8. Conduct t-tests: Perform a two-tailed t-test for zero slope for each predictor coefficient at α = 0.05. Calculate the degrees of freedom and look up the critical value in Appendix D or using Excel. Without the specific regression results, it is not possible to conduct the t-tests.

9. Analyze p-values: Determine which p-values indicate predictor significance at α = 0.05. Compare the p-values to the conclusions reached from the t-tests. Express your preference for either the t-test or p-value approach and provide reasoning. Without the specific regression results, it is not possible to analyze the p-values.

10. Evaluate model fit: Assess the fit of the regression model based on the R2 value and ANOVA table. Describe the fit as either good or poor. Without the specific regression results, it is not possible to evaluate the model fit.

11. Construct prediction interval: Use the standard error to construct an approximate prediction interval for the response variable (Y). Assess the width of the prediction interval to determine if the predictions have practical value. Without the specific regression results, it is not possible to construct the prediction interval or evaluate its width.
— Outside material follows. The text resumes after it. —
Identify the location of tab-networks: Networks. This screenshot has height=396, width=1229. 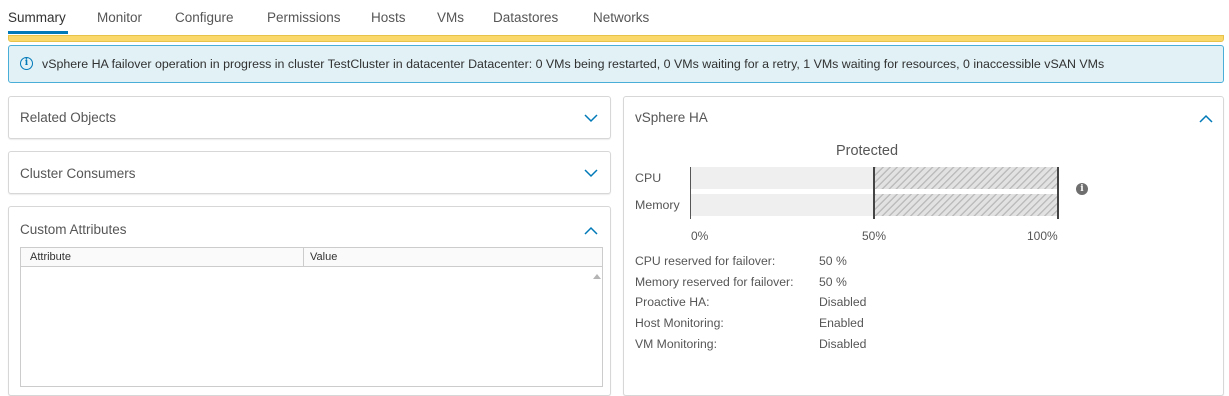
(621, 18).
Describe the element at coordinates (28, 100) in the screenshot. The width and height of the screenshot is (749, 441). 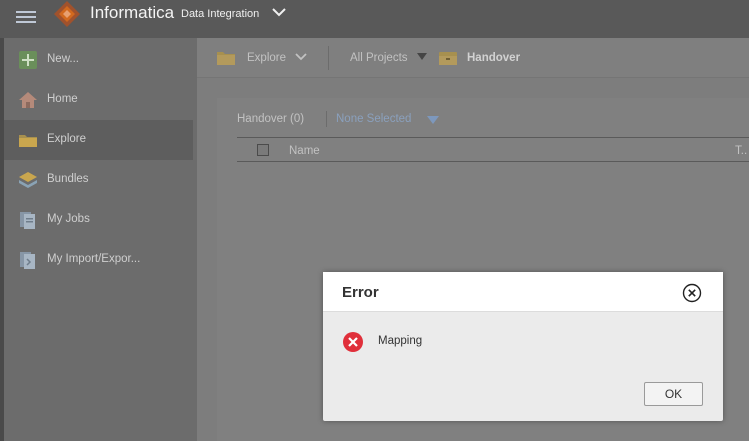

12. Examine correlation matrix: Generate a correlation matrix for the predictor variables and round the results to three decimal places. Determine if collinearity is a problem based on the correlation matrix. Without knowing the predictor variables, it is not possible to generate the correlation matrix or assess collinearity.
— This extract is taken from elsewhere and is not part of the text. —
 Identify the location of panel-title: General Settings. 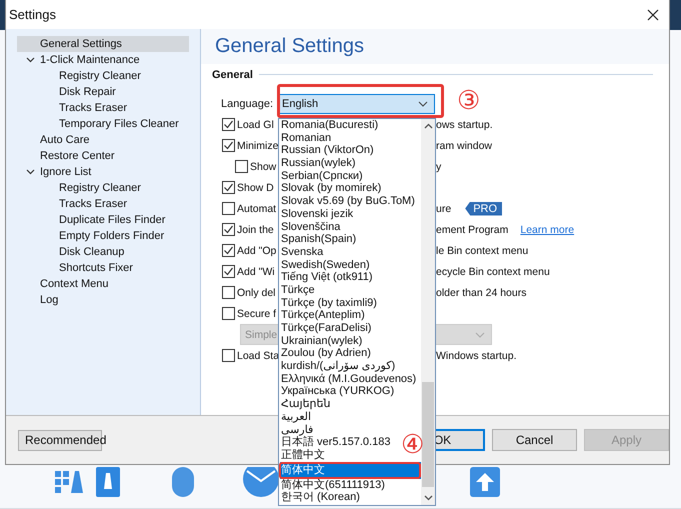
(290, 46).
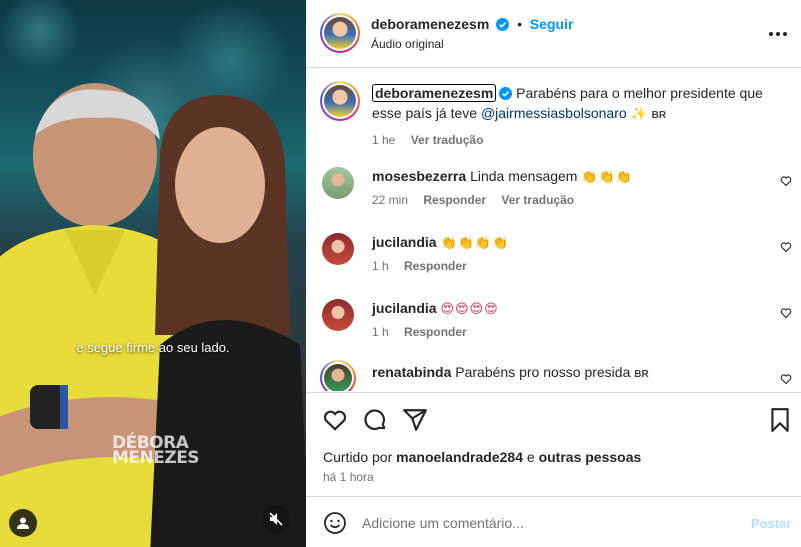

13. Check for multicollinearity: If not already done, request variance inflation factors (VIFs) for the predictor variables. Determine if the VIFs suggest that multicollinearity is a problem. Without the specific regression results, it is not possible to check for multicollinearity using VIFs.
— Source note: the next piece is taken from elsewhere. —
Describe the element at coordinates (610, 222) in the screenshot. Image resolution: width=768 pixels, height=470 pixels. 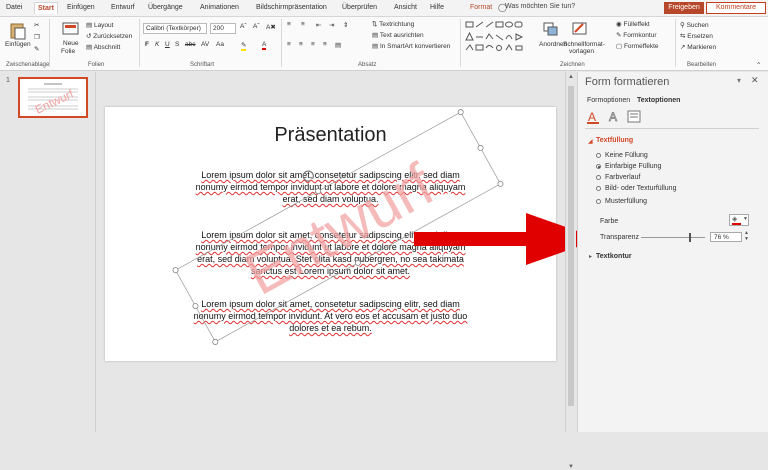
I see `color-label: Farbe` at that location.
14. Request standardized residuals: If not already done, request a table of standardized residuals. Identify any outliers or unusual residuals based on their magnitude (three or two standard errors). Without the specific regression results, it is not possible to request the standardized residuals or analyze for outliers.

15. Check for influential observations: Request leverage statistics to determine if any observations are influential. Evaluate the impact of influential observations on the regression model. Without the specific regression results, it is not possible to request leverage statistics or assess influential observations.

16. Analyze residuals for normality: Request a histogram of standardized residuals and/or a normal probability plot. Determine if the residuals suggest non-normal errors. Without the specific regression results, it is not possible to request the residuals or assess their normality.

17. Assess heteroscedasticity: Request a plot of residuals versus the fitted Y to determine if heteroscedasticity is a concern. Without the specific regression results, it is not possible to request the plot or assess heteroscedasticity.

18. Test for autocorrelation: If using time-series data, perform one or more tests for autocorrelation. Inspect residuals plotted against observation order, conduct runs test, or utilize the Durbin-Watson test. Determine if autocorrelation is a concern. Without the information specifying if the data is time-series or not, it is not possible to conduct the tests for autocorrelation.

Note: To fully answer the questions and complete the required analysis, you would need to know the specific X and Y variables used in the regression analysis for Data Set C.